Olga Kononykhina

Where Data, AI and Society meet

Olga Kononykhina - Quantitative sociology and data science in the fields of art, culture, diversity, governance, development, civil society and non-profits

 

Occupational Coding &
AI-Supported NLP Classification

 

My work on occupational coding focuses on what happens before and beyond the algorithm itself.

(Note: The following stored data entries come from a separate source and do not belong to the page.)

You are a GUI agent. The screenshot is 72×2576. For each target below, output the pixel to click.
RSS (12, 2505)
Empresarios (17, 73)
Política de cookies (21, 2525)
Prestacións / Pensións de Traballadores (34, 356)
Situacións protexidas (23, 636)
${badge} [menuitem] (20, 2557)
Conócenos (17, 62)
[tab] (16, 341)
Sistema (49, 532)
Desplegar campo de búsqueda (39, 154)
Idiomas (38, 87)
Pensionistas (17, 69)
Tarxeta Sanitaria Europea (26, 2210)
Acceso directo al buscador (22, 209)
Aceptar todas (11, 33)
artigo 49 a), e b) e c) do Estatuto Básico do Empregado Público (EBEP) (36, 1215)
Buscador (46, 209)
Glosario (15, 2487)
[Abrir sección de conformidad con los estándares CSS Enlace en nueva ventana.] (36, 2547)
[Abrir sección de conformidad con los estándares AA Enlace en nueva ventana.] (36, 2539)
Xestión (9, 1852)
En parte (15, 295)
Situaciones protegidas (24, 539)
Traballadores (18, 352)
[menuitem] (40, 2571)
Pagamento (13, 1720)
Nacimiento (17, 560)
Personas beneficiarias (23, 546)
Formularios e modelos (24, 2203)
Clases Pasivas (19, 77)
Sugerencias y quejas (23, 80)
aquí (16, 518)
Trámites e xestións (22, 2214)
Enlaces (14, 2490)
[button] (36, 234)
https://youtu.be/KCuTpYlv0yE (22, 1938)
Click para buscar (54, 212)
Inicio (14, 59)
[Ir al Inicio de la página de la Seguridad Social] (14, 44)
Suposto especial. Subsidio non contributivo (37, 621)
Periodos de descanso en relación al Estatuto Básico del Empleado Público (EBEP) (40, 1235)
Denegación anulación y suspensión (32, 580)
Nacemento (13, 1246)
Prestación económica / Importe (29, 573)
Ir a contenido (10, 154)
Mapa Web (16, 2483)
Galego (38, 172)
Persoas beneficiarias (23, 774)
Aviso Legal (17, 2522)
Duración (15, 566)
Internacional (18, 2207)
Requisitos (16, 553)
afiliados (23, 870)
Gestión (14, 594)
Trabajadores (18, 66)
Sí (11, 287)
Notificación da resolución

Across 6 research papers developed during my PhD, I examined the full occupational classification pipeline: from survey design and job description collection to model bias, model training and evaluation. My work identified 4 critical weak points where data and design decisions can lead to accuracy losses of up to 30%.
These insights are now being used to inform the development of a next generation of automatic occupational coding.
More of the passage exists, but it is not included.